A Batson challenge is a challenge filed by a defense attorney in a criminal trial in which the defense contends that the prosecutors in the case struck potential jurors during jury selection in a racially discriminatory manner. If the defense is able to make a preliminary showing that the prosecutor’s actions appear to be race-based, the burden shifts to the prosecution to offer explanations that the actions were not based on race and instead on other legitimate reasons/concerns.
Batson v. Kentucky, 476 U.S. 79, 96-98 (1986) (citations omitted).
To establish [a case for Batson challenge], the defendant first must show that he is a member of a cognizable racial group, and that the prosecutor has exercised peremptory challenges to remove from the venire members of the defendant’s race. Second, the defendant is entitled to rely on the fact, as to which there can be no dispute, that peremptory challenges constitute a jury selection practice that permits “those to discriminate who are of a mind to discriminate.” Finally, the defendant must show that these facts and any other relevant circumstances raise an inference that the prosecutor used that practice to exclude the veniremen from the petit jury on account of their race. This combination of factors in the empaneling of the petit jury, as in the selection of the venire, raises the necessary inference of purposeful discrimination.
In deciding whether the defendant has made the requisite showing, the trial court should consider all relevant circumstances. For example, a “pattern” of strikes against black jurors included in the particular venire might give rise to an inference of discrimination. Similarly, the prosecutor’s questions and statements during voir direexamination and in exercising his challenges may support or refute an inference of discriminatory purpose. These examples are merely illustrative. We have confidence that trial judges, experienced in supervising voir dire, will be able to decide if the circumstances concerning the prosecutor’s use of peremptory challenges creates a prima facie case of discrimination against black jurors.
Once the defendant makes a prima facie showing, the burden shifts to the State to come forward with a neutral explanation for challenging black jurors. Though this requirement imposes a limitation in some cases on the full peremptory character of the historic challenge, we emphasize that the prosecutor’s explanation need not rise to the level justifying exercise of a challenge for cause. But the prosecutor may not rebut the defendant’s prima facie case of discrimination by stating merely that he challenged jurors of the defendant’s race on the assumption — or his intuitive judgment — that they would be partial to the defendant because of their shared race. Just as the Equal Protection Clause forbids the States to exclude black persons from the venire on the assumption that blacks as a group are unqualified to serve as jurors, so it forbids the States to strike black veniremen on the assumption that they will be biased in a particular case simply because the defendant is black. The core guarantee of equal protection, ensuring citizens that their State will not discriminate on account of race, would be meaningless were we to approve the exclusion of jurors on the basis of such assumptions, which arise solely from the jurors’ race. Nor may the prosecutor rebut the defendant’s case merely by denying that he had a discriminatory motive or “affirm[ing] [his] good faith in making individual selections.” If these general assertions were accepted as rebutting a defendant’s prima facie case, the Equal Protection Clause “would be but a vain and illusory requirement.” The prosecutor therefore must articulate a neutral explanation related to the particular case to be tried. The trial court then will have the duty to determine if the defendant has established purposeful discrimination.
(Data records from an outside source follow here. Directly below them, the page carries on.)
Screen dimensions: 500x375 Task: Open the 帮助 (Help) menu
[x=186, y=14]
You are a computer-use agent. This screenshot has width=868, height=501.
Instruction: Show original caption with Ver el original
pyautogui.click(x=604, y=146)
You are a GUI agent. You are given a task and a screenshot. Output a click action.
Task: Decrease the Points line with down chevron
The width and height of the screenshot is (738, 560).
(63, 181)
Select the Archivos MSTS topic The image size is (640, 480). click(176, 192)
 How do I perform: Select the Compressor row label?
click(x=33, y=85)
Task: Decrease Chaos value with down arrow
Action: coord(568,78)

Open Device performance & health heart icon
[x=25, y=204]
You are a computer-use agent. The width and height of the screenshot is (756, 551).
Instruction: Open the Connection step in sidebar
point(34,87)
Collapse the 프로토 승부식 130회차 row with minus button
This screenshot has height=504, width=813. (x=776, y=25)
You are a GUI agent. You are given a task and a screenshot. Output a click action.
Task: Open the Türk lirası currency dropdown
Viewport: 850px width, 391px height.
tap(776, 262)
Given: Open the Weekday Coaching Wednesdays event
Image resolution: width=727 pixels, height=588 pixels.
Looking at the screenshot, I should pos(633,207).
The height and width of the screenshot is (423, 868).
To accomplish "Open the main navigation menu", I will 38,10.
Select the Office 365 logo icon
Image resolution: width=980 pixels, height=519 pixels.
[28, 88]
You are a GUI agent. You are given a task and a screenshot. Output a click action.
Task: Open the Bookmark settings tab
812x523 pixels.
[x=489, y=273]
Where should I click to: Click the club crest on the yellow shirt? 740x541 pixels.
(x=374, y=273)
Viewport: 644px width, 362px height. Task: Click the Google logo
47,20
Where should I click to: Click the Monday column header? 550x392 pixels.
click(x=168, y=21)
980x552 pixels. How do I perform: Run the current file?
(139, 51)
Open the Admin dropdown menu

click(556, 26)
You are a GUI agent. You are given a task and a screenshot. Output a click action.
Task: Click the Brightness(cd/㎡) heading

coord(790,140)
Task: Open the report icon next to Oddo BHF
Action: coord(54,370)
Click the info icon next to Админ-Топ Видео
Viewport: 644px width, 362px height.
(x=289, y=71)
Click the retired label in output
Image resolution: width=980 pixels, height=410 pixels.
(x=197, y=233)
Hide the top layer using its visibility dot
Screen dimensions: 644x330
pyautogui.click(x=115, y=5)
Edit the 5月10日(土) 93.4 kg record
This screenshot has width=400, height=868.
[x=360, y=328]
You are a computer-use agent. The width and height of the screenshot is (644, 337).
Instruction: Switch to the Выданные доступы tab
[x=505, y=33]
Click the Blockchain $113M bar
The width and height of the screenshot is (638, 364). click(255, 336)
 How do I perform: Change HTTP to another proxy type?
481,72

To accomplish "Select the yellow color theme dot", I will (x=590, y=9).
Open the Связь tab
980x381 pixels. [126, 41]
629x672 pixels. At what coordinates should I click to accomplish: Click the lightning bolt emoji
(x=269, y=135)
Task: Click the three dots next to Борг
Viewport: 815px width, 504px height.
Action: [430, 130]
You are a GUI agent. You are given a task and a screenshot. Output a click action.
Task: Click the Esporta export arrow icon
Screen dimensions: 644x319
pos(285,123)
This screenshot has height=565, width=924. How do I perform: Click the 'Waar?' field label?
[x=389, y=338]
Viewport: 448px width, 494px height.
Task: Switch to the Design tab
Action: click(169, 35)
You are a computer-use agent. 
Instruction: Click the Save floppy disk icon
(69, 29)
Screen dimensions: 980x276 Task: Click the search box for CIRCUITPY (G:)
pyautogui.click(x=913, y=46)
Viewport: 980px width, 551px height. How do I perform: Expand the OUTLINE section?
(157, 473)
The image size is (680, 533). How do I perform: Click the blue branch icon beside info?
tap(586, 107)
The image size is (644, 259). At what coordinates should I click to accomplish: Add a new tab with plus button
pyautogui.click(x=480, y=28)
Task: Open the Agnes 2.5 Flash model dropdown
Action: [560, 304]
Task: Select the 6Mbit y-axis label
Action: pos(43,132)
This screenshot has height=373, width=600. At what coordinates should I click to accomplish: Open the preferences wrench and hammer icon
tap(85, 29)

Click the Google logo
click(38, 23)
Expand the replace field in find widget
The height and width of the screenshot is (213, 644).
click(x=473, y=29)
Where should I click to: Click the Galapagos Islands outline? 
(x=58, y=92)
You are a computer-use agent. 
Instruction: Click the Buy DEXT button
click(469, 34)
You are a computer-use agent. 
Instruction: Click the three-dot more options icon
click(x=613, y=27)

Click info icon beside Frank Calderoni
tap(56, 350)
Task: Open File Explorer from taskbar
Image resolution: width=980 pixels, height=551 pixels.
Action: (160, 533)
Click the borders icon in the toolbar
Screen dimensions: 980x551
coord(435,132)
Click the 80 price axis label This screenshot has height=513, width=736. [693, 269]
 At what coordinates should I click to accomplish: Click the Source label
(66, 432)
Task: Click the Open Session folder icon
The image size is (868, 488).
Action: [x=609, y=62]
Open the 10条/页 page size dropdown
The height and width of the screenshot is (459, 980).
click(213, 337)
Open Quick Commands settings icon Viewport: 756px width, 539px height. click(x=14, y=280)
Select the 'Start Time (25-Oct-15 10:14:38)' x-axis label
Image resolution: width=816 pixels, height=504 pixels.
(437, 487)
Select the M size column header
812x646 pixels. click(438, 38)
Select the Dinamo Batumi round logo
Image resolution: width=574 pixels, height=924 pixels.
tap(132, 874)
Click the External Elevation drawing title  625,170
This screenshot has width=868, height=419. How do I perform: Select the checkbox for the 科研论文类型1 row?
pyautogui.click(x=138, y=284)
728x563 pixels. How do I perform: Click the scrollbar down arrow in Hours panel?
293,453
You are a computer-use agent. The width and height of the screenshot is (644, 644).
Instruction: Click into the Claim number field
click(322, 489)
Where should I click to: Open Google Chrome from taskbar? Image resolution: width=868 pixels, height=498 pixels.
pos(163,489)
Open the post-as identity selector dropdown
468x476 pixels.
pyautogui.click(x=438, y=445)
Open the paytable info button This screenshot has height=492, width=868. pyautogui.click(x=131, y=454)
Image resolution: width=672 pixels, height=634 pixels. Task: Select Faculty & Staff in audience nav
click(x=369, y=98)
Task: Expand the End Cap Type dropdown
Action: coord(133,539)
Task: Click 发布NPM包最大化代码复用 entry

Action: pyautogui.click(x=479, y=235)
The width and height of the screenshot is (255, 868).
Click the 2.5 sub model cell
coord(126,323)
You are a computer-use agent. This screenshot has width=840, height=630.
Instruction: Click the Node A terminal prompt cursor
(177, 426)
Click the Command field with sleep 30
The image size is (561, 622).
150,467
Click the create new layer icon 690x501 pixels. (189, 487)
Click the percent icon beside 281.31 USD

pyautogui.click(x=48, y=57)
Farmington Correctional Center v. Elem, 514 U.S. 765 (1995) (citations omitted).
Under our Batson jurisprudence, once the opponent of a peremptory challenge has made out a prima facie case of racial discrimination (step one), the burden of production shifts to the proponent of the strike to come forward with a raceneutral explanation (step two). If a race-neutral explanation is tendered, the trial court must then decide (step three) whether the opponent of the strike has proved purposeful racial discrimination. The second step of this process does not demand an explanation that is persuasive, or even plausible. “At this [second] step of the inquiry, the issue is the facial validity of the prosecutor’s explanation. Unless a discriminatory intent is inherent in the prosecutor’s explanation, the reason offered will be deemed race neutral.”